Spring’s existing order book prior to the December 2025 announcement included roughly 7 undelivered A320neos and 4 undelivered A321neos, implying a total forward fleet pipeline of 41 aircraft including the new commitment.

If delivery slots hold and the airline retires no additional A320ceo aircraft during the interval, the fleet could realistically reach around 170 to 175 aircraft by the end of the decade.

The forward fleet strategy has two notable implications for stakeholders.

The shift toward A320neo family aircraft accelerates the retirement of older A320ceo airframes, which will drive a meaningful step down in fuel burn per seat once the cohort reaches critical mass.

The timing of deliveries also aligns with the tail end of China’s 15th Five Year Plan period (2026 to 2030), during which the Civil Aviation Administration has signaled continued infrastructure investment in secondary cities and interior regions where Spring has deliberately cultivated a presence.

Fleet Utilization and Productivity

Fleet productivity, measured in block hours per aircraft per day, remains Spring’s most visible operational recovery story. The 2025 figure of 9.97 hours compares with 9.30 hours in 2024 and 11.24 hours in 2019, illustrating the protracted recovery of Chinese aviation to full pre-pandemic productivity norms.

The productivity gap persists because certain international markets, particularly Greater China regional flying, have not fully recovered, and because slot constraints at some secondary domestic airports continue to cap the number of rotations possible on a single aircraft per day.

The airline has responded by tilting deployments toward higher utilization international markets where slot availability is less constrained, a pattern visible in the 28.5% year on year international ASK growth delivered in 2025.

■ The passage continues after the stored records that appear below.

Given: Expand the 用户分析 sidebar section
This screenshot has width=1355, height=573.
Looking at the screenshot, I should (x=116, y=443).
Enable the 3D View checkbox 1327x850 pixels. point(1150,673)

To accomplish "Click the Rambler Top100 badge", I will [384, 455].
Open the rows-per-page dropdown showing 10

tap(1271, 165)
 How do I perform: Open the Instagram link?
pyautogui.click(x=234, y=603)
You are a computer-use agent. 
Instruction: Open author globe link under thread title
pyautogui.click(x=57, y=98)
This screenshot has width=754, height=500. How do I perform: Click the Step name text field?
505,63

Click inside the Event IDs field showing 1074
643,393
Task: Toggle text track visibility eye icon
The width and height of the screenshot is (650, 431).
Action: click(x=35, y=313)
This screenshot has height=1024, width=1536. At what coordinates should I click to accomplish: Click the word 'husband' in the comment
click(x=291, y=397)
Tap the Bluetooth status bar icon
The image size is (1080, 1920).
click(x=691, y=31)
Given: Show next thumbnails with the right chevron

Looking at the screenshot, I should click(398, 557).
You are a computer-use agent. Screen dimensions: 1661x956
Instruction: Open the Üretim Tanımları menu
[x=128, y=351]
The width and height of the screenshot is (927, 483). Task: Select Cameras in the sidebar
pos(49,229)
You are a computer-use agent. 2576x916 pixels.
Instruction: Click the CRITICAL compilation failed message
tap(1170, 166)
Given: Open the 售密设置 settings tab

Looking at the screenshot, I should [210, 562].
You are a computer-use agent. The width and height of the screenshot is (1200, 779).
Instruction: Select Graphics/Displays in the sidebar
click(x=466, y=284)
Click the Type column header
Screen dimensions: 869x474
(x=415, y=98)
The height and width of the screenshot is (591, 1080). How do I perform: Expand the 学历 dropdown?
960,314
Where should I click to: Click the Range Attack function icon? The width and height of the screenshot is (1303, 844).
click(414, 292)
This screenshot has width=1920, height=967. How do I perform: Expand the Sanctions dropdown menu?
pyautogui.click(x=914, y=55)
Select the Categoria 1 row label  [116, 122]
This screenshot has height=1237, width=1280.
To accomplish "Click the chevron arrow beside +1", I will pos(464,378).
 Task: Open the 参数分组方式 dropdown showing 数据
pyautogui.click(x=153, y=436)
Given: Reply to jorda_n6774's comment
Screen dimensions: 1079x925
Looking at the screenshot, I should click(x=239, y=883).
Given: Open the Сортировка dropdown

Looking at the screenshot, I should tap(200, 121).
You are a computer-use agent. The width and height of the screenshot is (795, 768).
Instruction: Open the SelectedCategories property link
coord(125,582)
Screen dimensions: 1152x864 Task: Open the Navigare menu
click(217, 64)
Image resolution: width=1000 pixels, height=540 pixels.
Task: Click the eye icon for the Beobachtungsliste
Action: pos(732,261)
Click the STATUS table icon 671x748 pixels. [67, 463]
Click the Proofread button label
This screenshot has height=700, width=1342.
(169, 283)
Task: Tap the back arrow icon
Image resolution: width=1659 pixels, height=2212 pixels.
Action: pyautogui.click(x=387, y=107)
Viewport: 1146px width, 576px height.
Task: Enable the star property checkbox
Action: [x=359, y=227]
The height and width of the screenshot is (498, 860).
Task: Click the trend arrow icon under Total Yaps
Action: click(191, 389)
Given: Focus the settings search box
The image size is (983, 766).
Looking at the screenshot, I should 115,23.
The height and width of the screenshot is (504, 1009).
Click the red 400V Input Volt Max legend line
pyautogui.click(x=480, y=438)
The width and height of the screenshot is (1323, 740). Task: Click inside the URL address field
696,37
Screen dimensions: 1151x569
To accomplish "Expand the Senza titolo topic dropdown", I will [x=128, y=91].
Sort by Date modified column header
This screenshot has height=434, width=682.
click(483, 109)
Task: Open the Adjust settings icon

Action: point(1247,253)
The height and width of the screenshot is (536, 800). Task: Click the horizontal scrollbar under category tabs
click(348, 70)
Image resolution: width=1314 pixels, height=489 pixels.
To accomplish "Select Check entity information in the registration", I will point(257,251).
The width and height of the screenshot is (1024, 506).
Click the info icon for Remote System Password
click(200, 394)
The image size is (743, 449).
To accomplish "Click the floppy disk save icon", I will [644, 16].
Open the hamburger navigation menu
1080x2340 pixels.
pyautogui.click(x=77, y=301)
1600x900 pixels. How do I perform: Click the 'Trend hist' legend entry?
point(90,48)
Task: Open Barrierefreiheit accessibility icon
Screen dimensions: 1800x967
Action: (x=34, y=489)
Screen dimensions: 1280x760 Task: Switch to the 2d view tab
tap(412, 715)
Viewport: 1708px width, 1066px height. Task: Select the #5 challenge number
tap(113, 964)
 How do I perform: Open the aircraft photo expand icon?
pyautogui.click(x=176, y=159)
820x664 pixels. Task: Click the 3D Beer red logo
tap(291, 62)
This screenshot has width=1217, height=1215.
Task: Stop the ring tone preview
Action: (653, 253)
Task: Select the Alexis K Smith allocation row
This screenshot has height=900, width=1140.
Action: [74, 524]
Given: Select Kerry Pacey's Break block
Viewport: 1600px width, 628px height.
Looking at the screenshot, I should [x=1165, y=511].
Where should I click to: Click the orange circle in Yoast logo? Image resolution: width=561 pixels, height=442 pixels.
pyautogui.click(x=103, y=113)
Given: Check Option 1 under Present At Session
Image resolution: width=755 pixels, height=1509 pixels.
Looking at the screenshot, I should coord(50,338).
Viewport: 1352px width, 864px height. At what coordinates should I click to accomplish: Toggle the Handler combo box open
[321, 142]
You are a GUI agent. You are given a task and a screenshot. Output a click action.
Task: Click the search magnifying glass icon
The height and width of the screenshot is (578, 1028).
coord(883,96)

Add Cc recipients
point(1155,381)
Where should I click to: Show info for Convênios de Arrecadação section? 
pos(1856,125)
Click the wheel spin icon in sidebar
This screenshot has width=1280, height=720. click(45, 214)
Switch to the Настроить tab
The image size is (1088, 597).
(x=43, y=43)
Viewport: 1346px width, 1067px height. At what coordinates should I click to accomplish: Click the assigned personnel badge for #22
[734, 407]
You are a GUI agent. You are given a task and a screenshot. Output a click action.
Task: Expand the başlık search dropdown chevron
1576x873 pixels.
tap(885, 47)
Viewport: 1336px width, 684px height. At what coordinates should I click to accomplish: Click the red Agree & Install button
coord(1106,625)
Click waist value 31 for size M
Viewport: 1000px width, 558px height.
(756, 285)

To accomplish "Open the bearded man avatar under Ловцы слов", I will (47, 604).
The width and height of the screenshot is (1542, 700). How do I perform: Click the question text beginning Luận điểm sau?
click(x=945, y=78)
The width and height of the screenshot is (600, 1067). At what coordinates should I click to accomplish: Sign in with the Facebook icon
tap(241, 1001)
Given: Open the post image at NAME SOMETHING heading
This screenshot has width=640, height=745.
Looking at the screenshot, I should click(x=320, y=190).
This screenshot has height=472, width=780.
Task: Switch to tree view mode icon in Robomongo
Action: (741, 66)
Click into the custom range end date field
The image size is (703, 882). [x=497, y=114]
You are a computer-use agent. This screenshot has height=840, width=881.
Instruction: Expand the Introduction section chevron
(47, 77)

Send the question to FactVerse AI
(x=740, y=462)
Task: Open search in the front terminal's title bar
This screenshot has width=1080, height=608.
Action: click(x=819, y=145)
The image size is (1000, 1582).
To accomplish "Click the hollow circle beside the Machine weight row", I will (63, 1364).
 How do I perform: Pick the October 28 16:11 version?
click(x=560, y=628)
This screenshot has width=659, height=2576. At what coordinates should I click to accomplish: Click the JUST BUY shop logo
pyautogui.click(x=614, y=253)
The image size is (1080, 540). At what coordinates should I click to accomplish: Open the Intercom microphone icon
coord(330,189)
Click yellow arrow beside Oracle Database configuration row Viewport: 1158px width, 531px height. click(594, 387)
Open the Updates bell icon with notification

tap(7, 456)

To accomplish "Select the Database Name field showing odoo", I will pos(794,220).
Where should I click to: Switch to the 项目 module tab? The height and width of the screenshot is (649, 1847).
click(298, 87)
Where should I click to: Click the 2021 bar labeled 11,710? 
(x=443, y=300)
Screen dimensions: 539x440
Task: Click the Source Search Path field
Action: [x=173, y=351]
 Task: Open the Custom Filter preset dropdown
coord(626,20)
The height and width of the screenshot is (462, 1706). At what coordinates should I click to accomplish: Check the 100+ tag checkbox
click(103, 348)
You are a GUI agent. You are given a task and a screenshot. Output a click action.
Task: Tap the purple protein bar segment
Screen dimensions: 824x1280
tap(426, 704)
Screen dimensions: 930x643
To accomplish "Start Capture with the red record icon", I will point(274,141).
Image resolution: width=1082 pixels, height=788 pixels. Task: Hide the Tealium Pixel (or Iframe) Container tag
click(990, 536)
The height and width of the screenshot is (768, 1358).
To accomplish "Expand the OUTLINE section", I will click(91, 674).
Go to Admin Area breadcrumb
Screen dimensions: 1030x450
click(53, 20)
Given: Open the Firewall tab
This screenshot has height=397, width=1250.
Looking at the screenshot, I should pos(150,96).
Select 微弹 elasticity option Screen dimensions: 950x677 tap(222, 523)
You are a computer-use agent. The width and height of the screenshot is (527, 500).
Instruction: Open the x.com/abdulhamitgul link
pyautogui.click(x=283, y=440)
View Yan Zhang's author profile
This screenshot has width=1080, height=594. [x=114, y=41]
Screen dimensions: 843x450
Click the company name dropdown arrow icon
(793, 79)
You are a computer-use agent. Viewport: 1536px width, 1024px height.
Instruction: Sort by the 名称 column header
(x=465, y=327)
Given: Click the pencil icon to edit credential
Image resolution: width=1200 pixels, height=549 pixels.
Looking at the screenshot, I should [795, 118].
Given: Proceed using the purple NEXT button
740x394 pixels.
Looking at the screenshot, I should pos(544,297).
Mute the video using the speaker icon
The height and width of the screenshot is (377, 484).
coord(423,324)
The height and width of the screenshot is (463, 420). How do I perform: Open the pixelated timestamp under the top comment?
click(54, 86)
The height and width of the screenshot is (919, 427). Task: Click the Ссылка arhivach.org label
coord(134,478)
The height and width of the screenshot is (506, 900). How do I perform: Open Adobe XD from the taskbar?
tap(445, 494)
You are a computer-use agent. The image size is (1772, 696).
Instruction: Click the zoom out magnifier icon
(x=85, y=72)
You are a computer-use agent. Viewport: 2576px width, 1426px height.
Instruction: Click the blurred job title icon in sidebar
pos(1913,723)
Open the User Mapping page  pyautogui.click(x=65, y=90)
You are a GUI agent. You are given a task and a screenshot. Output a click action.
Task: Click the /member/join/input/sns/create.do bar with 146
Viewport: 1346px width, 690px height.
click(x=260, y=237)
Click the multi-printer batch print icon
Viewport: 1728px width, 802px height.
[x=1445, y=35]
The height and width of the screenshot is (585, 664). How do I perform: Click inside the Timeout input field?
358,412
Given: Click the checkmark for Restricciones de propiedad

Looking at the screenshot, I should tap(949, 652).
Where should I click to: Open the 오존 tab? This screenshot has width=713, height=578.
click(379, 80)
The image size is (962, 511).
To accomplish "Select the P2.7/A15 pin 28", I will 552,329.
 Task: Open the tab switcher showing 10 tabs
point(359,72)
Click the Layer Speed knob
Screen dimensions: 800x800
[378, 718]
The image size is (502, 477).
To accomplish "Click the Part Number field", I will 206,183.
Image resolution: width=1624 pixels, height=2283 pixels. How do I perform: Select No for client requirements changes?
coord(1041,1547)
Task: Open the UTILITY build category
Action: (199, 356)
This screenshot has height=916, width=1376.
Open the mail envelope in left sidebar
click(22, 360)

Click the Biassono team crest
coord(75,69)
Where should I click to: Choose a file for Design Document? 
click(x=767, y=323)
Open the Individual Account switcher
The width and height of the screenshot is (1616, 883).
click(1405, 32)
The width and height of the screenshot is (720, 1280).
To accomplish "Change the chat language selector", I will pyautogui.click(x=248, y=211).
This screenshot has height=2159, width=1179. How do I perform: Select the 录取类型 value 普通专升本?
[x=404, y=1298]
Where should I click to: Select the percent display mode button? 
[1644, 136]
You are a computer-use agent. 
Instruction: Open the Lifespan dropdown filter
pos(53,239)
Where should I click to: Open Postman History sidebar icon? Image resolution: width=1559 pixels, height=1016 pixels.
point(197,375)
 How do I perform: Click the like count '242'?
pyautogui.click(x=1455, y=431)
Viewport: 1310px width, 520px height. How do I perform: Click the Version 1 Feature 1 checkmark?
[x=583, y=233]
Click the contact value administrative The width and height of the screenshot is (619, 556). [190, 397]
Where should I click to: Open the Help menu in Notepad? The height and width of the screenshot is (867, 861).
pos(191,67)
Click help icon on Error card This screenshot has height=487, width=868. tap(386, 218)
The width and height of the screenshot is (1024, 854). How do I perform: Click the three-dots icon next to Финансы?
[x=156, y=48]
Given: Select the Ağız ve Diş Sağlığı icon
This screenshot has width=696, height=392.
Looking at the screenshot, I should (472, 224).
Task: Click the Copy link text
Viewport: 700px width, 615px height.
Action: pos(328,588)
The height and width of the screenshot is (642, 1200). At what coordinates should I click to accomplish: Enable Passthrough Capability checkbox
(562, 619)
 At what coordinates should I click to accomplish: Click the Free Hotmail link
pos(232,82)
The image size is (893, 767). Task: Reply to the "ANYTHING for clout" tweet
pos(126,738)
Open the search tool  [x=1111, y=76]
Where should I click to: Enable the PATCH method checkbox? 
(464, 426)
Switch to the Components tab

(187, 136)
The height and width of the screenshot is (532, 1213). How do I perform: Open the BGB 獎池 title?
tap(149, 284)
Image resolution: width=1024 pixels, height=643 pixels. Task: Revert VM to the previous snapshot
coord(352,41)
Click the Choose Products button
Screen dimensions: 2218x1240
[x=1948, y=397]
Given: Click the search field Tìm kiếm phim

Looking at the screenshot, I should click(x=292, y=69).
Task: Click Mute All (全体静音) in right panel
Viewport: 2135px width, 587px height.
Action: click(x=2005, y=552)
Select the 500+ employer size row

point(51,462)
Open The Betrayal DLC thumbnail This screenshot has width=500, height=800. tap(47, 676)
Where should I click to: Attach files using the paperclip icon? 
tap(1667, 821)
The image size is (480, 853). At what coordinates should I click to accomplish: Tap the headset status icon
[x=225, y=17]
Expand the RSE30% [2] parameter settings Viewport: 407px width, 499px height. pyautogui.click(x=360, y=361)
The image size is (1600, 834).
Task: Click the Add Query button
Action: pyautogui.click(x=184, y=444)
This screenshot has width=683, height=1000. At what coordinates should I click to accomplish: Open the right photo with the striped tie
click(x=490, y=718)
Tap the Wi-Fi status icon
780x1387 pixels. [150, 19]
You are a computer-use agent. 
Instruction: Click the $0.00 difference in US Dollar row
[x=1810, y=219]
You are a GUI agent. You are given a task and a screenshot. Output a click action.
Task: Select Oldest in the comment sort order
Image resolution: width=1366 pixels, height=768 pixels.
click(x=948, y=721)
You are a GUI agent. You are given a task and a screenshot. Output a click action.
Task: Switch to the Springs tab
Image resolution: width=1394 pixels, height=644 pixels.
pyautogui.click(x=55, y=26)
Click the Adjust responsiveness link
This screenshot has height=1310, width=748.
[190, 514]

AIRCRAFT UTILIZATION TREND (block hours/day)
--------------------------------------------
2019 (pre-pandemic peak):  11.24 hours
2024:                       9.30 hours
2025:                       9.97 hours
Gap to 2019 peak:           1.27 hours

Every additional hour of daily utilization effectively adds one aircraft worth of capacity for every 10 aircraft in the fleet, so closing the productivity gap over the course of 2026 and 2027 could be the equivalent of adding an organic 13 to 15 aircraft without any capital spending beyond the ordinary delivery stream.